What was the first satellite data link that can properly be called an internet connection?
I'd say the first dial up across the pond that by chance happened to end up on a satellite connection:)
A less random candidate might be the SATNET demonstration of late 1977. Here satellite as well as mobile data links were used to transport TCP controlled packets between the California (US), England and Norway, using Intelsat IV-A and ground stations in West Virginia, US, Goonhilly, England and Tanum, Sweden.
(Picture taken from Wikipedia)
While the satellite link to Tanum was already used since 1973 for an ARPANET connection to NORSAR(*1), but of course with ARPANET's own protocol. After all, it was the time of great plurality: Many networks wit even more protocols:))

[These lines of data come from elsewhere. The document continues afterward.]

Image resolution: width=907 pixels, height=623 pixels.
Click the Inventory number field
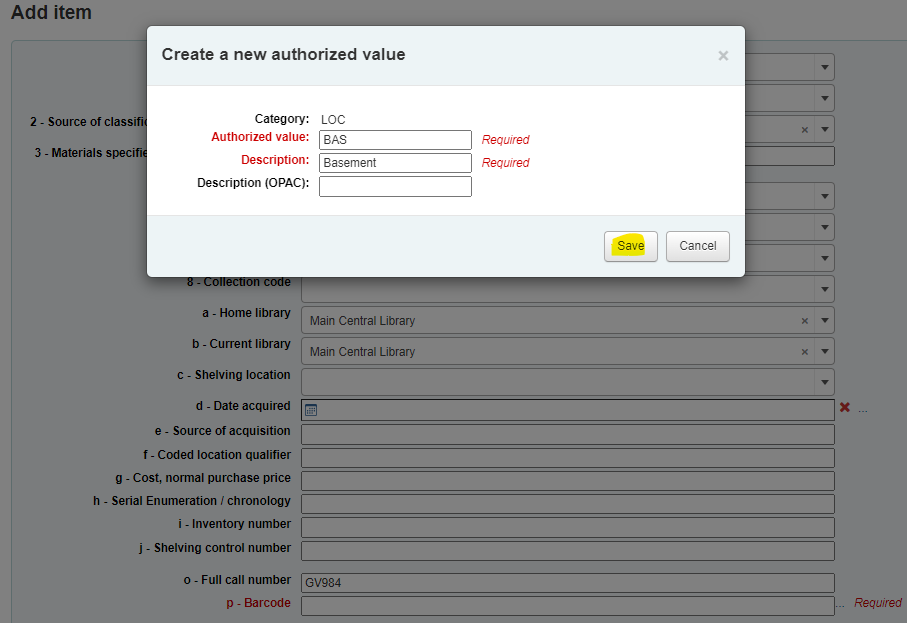click(x=567, y=527)
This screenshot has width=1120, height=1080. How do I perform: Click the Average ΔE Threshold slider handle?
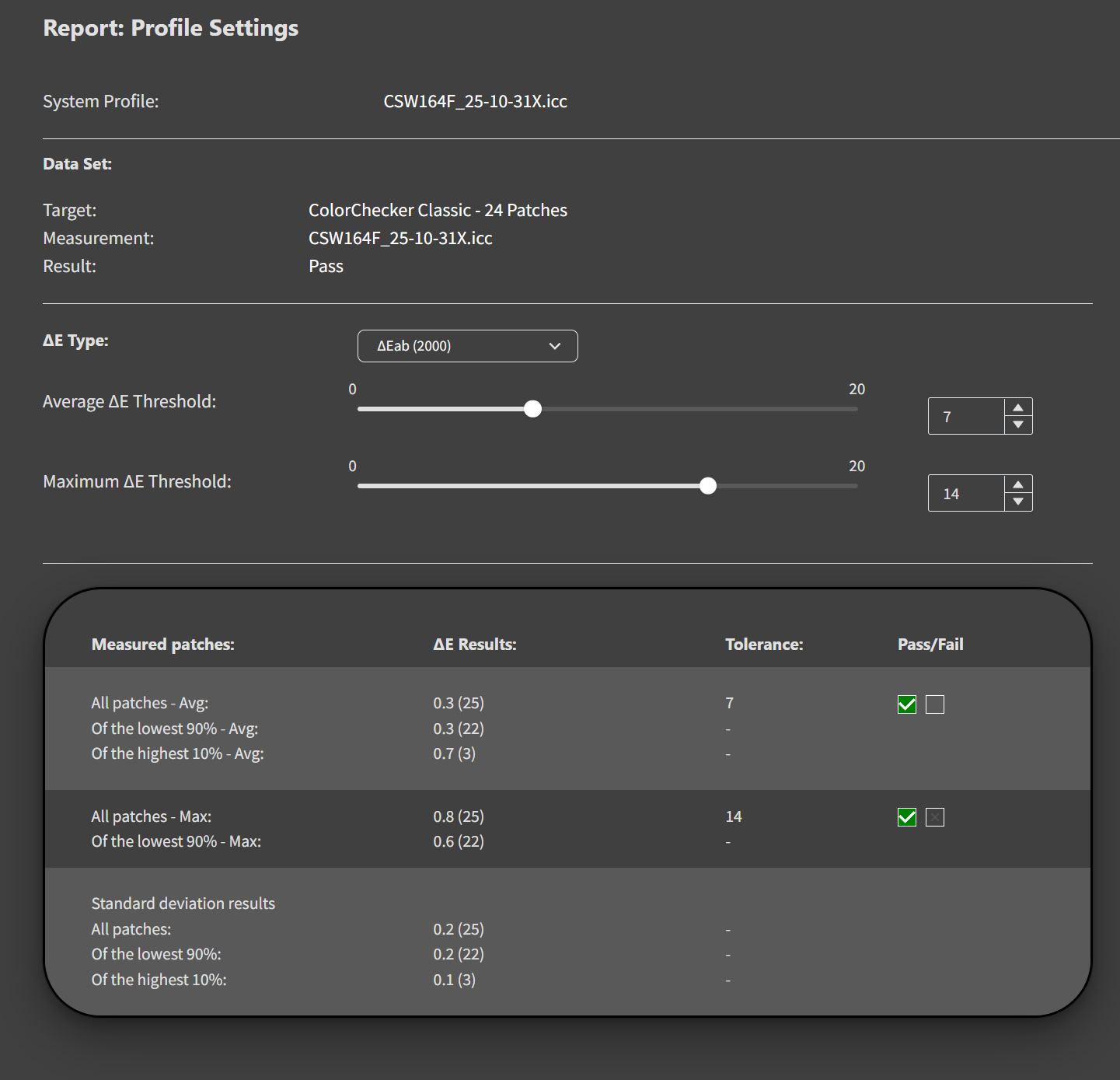[532, 409]
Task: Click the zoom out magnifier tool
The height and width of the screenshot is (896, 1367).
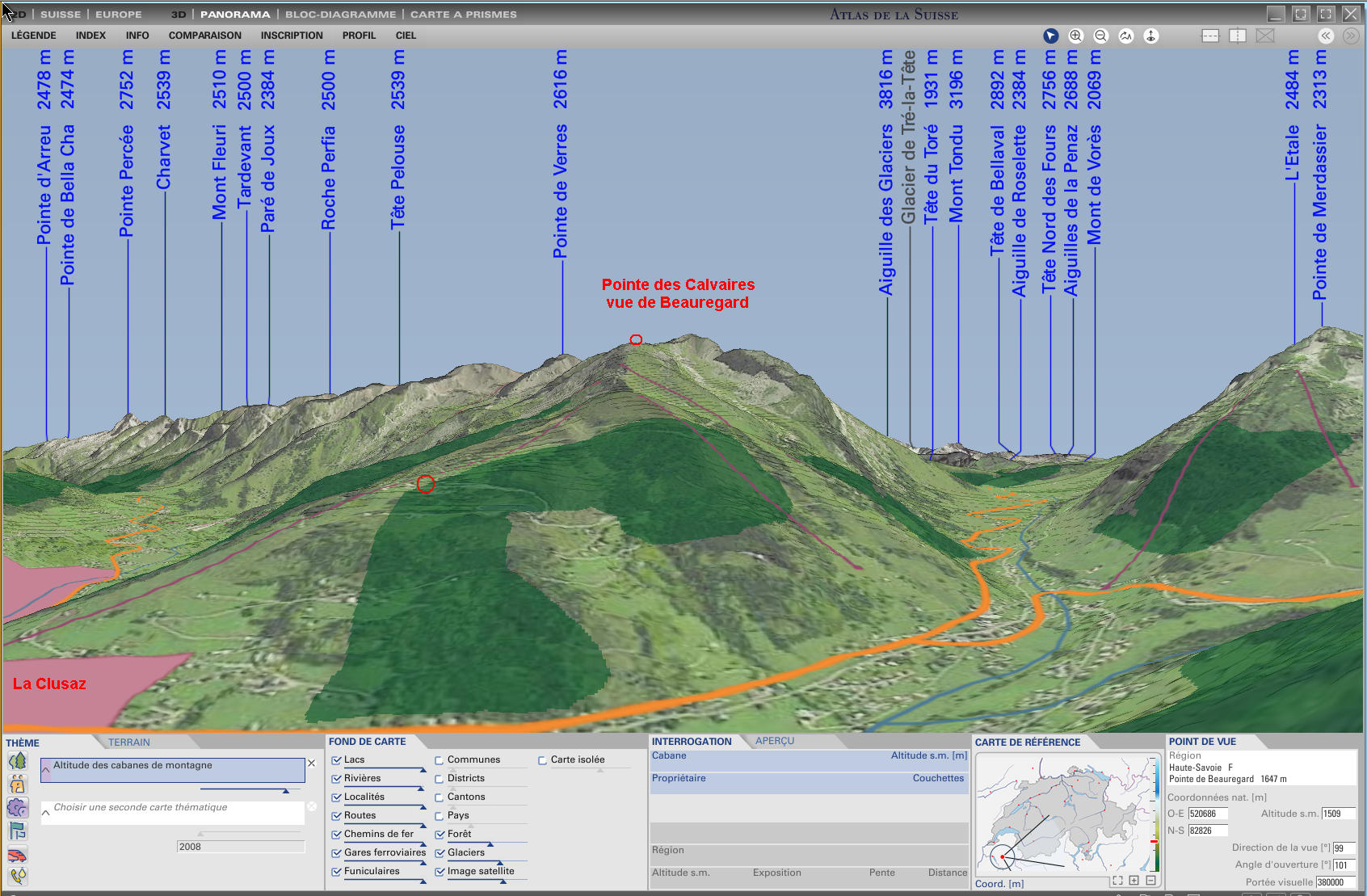Action: (x=1100, y=36)
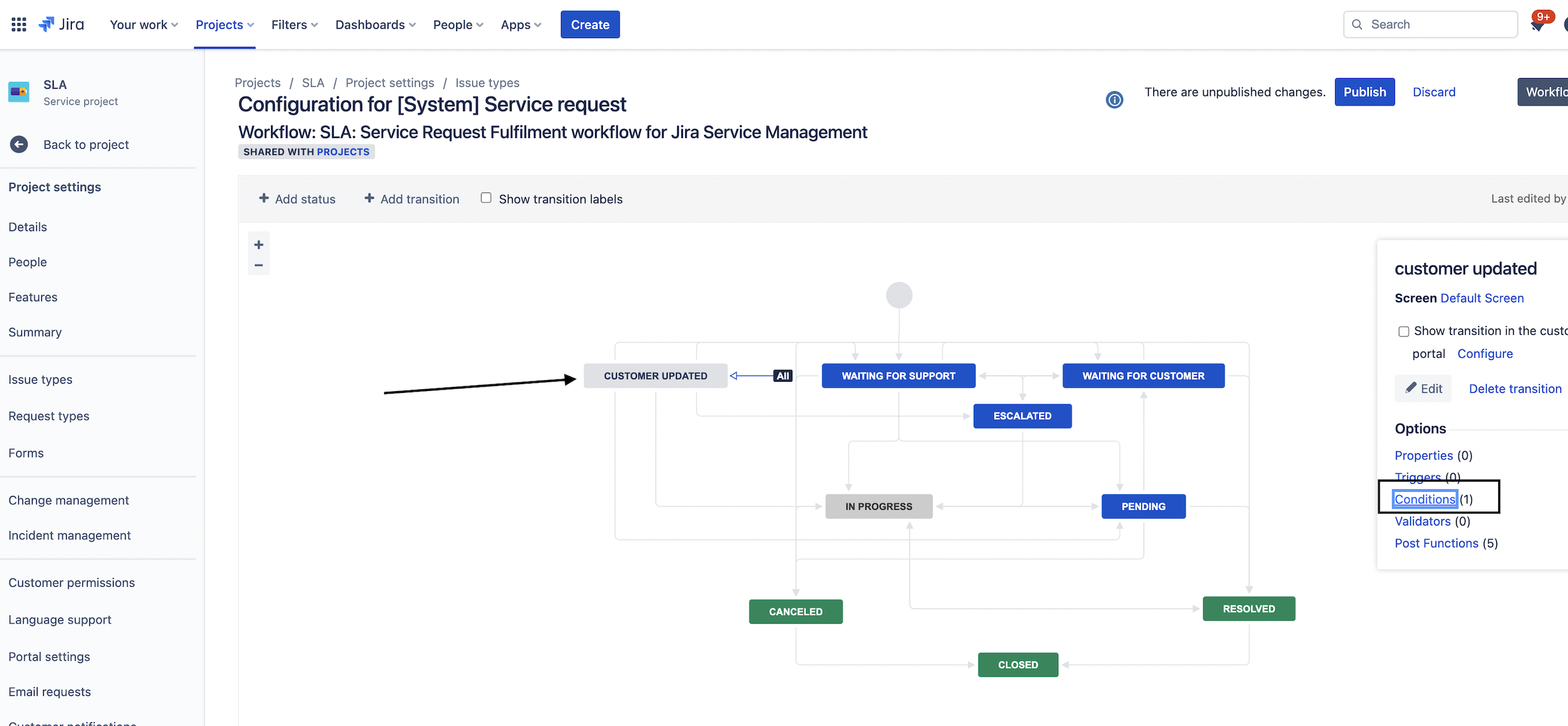Check Show transition in customer portal
Viewport: 1568px width, 726px height.
coord(1404,331)
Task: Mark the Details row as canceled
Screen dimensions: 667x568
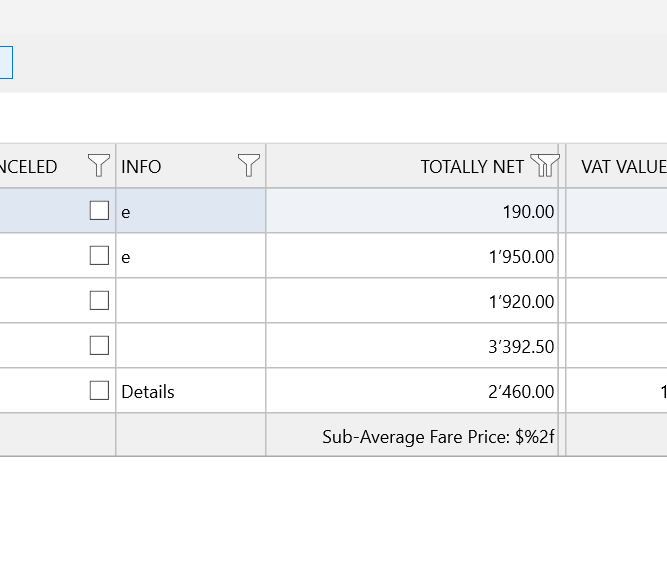Action: pos(99,390)
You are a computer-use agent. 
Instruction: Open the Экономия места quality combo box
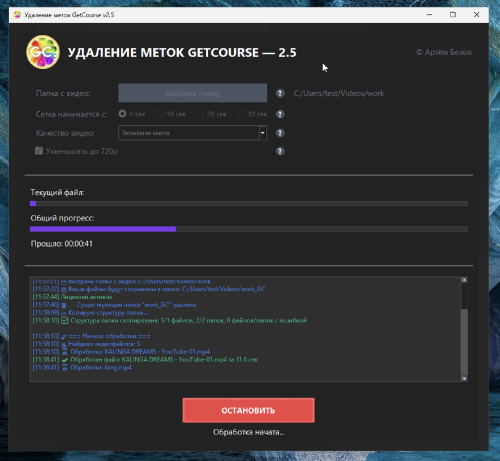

SATNET was the very reason the Internet Protocol was developed by Vint Cerf and others. SATNET, envisioned by Bob Kahn, was a packet network like ARPANET, but using its own protocols. It was developed with a focus on a single satellite connections shared between stations. By the mid 1970s it connected ground stations in Germany, Italy, Norway, UK and US. Those data channels were in parallel to the ARPANET ones.
Kahn thought about bridging between those networks by implementing an _Inter_net protocol allowing to maintain and route connections across different networks. Vint Cerf joined and combining Kahn's ideas with principles from the French CYCLADES network, which unlike ARPANET or SATNET was already designed for inter-networking. The result was TCP/IP and above setup of 1977, which might be considered not only the first satellite using Internet but also the first Internet at all :)
It's Complicated:
It feels as if this question is based on a false dichotomy of 'The Internet' vs. 'a' data link. If not a trichotomy.
The internet as we know it today is collection of applications using on the internet protocol suite, which in turn uses data links to transfer information. Neither of this defines how many computers are involved (*2),nor does it define what functionality must exist to call data link use 'Internet'. Thus any question using this dichotomy may be invalid in itself.
In addition, the question itself already illuminates the issue of fuzzy definition even further:
What was the first satellite data link that can properly be called an internet connection?
(Emphasis mine)
It's That 'Proper' Part Highlightening the Whole Issue
Internet is not only a very vague definition (*3) but also one that changed over time - not at least by gradual development of the protocols that build the internet.
Putting commercial/manufacturer specific applications like Facebook, Twitter or Instagram aside, It's safe to state that everything Joe Average sees is HTTP based - a protocol as recent as 1991 (*4).
Can There Be Internet Proper Without HTTP i.e. before 1991?
Older gents like yours truly will of course object and point to SMTP and NNTP being all they need. Except, that only pushes the date back at most to 1980 when SMTP application level protocols were moved to IP .Which also moves the question to
Can There Be An Internet Proper Without Application Protocols i.e. before 1980?
1980 is not only the year of many applications moving toward IP but also when the IP suite was extended with UDP. Which kicks the can further down the road as 'The Internet Protocol' and in turn TCP was only developed in 1974. Thus:
Can There Be An Internet Proper Without Internet Protocol itself i.e. before 1974?
Some may say yes, as the ARPANET, cited as the start of the internet (*5), started operations in 1967
So What?
Don't ask me. it all depends on your value of 'proper' Internet. One may be eager to find something spectacular early and twist as many adjectives as needed, or come down to a rather sober conclusion that satellite based internet is a nice thing to support remote operation, but otherwise was already outdated when the Internet became the Internet we know.
All of that still based on a
Regarding Mr.Manley point I'd say it's neither right nor wrong. It's a valid description for today's viewers about an achievement at a time when the internet we know was still just some fluctuations in the primordial soup it would some day evolve from.
*1 - Which in turn was already connected to ARPANET as early as 1971.
*2 - Well, commonly at least two would be nice, but all of those applications work as fine using localhost :))
*3 - For some people and/or even whole countries Facebook or Tick-Tock is the internet.
*4 - Though, he might name whatever browser he uses.
*5 - More rational, the ARPANET was just one of many networking attempts during the 60s and 70s. neither the first not the definitive one.